There are many ways for a manager to short change the annual performance review process. Here are 21 reasons why performance reviews fail:
- The reviewer and employee have a personal friendship outside of work and both individuals can’t differentiate their manager-employee role from their friend-friend relationship.
- The reviewer and the employee see themselves as part of a team. Team members are supposed to encourage one another, be supportive in good and bad times. But when the manager has to provide negative feedback or discipline the employee, these actions are viewed as divisive.
- When not provided regularly, annual (or even less periodic) reviews can be based on most recent performance, not performance over the course of the year. The results go both ways. Employees who put on their best behavior around review time get favorable ratings and the employee who has a bad couple of weeks gets punished.
- Performance reviews are only scheduled when an employee is not performing up to expectations or a company needs to terminate/lay-off the employee.
- “You know nobody’s perfect and there is always room for improvement.” The manager doesn’t believe in rewarding an employee with a “10” (out of 10) even when he/she deserves it. Some employers actually use a rating scale of 1 to 9 because no employee deserves a 10 in their minds.
- Annual reviews are really justification for salary freezes or smaller than expected salary increases. The manager might downgrade an employee’s performance feeling that with a high rating comes a demand for more money. Likewise, with a high rating, the employee might feel justified in requesting more salary or benefits.
- Inconsistency in reviews and multiple standards. One manager might rate an employee a “7” because he/she doesn’t believe anyone deserves a “10” while another manager rates an employee higher than he/she deserves hoping this might boost the employee’s confidence and subsequently his/her performance. (If performance ratings are directly tied to salary, this many times creates tension, conflict and low morale.)
- A manager doesn’t distinguish between personality and competence or effort verses results.

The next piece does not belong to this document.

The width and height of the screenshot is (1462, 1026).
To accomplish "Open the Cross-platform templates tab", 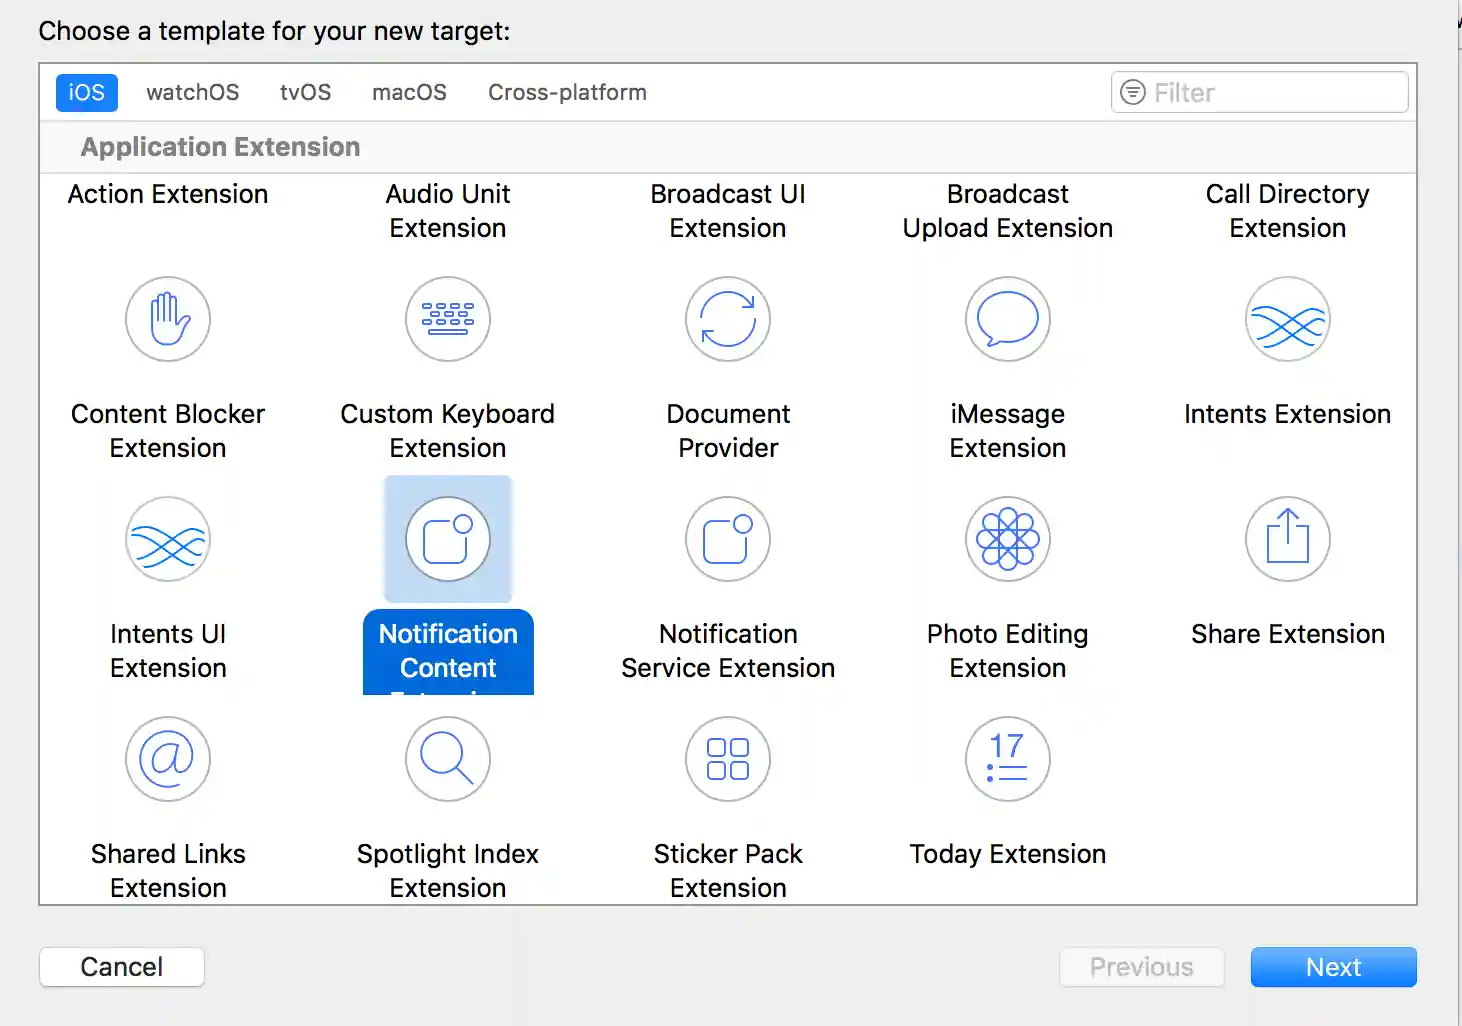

The manager rewards the employee who is easier to manage even if he/she misses performance expectations and/or can’t do the job.
- A manager doesn’t provide the rating an under-performer deserves because if the employee quits, this will make more work for the manager (that is, more interviewing and training….and who knows if the next employee might even be worse!).
- “Hey, when you have a minute, I’d like to talk to you.” Performance reviews are “sprung” on the employee.